* TEXT UNDER STUDY *
_ _ _

Selling in the Digital Age

Marketing Science Institute Working Paper Series Report No. 19-123

47 Pages Posted: 10 Apr 2020

See all articles by Michael Ahearne

Michael Ahearne

University of Houston - C.T. Bauer College of Business

Zachary Hall

Texas Christian University - M.J. Neeley School of Business

Partha Krishnamurthy

University of Houston - Department of Marketing

Mohsen Pourmasoudi

University of Houston - Department of Marketing

Date Written: April 2019

Abstract

Advances in technology have revolutionized consumer buying behavior. The internet has provided customers with a cheap source of information that can help them make informed buying decisions. However, many salespeople are still relying on the classic model of selling, which is based on the assumption that customers are uninformed, uncertain, and undecided when they meet a salesperson. This model suggests that salespeople, as knowledgeable gatekeepers of information, should guide customers through the sales process.

For example, solution selling suggests that the salesperson should diagnose customer needs and then recommend the right products/services to fulfill those needs. The challenger sales model suggests that a seller should actively teach customers, tailor the sales process to them, and take control of the customer conversation

In this report, authors address the question: How does employing the classic sales model with customers with greater and lesser preference certainty affect the sales interaction outcomes of (1) purchase probability, (2) sales revenue, and (3) customer satisfaction?

In their first study, the authors collected data from 356 individual sales interactions in 15 different stores of a U.S.-based retailer of durable goods over four months. They show that customers with greater preference certainty have a lower purchase probability when the classic sales model is implemented. (i.e., from more than 80% to 60%). Further, the revenue from a sales interaction is reduced by more than 25% when salespeople use the classic sales model on customers with higher levels of preference certainty. Finally, when faced with customers who have a good idea of what they want to buy, salespeople may decrease customer satisfaction by using the classic sales model technique.

_ _ _

* RAW DATA *

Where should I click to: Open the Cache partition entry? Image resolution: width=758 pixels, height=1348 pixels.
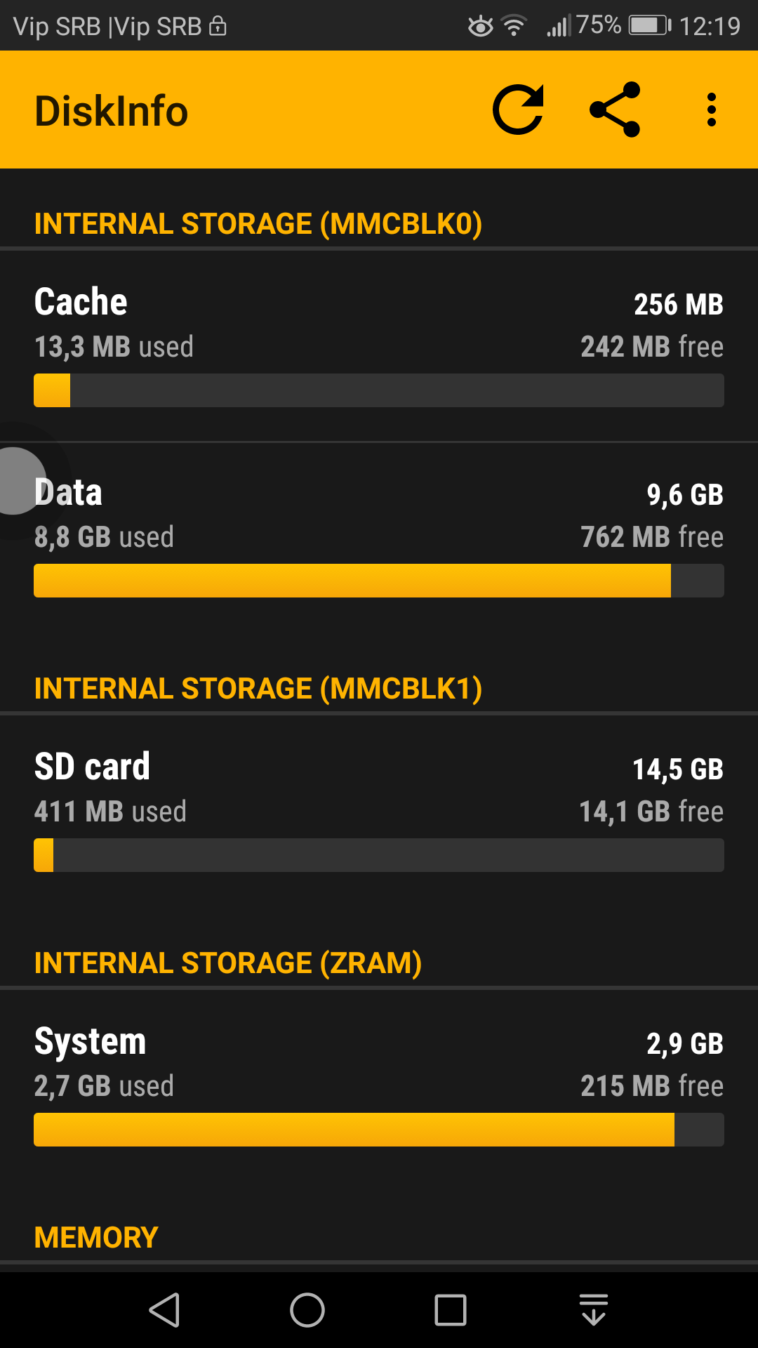(379, 324)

_ _ _

* ABOUT THIS EXERCISE *
Can you reproduce, word for word, the stretch from "For example, solution" through "(3) customer satisfaction?" in the paper on selling in the digital age?

* RESPONSE TO THIS EXERCISE *
For example, solution selling suggests that the salesperson should diagnose customer needs and then recommend the right products/services to fulfill those needs. The challenger sales model suggests that a seller should actively teach customers, tailor the sales process to them, and take control of the customer conversation

In this report, authors address the question: How does employing the classic sales model with customers with greater and lesser preference certainty affect the sales interaction outcomes of (1) purchase probability, (2) sales revenue, and (3) customer satisfaction?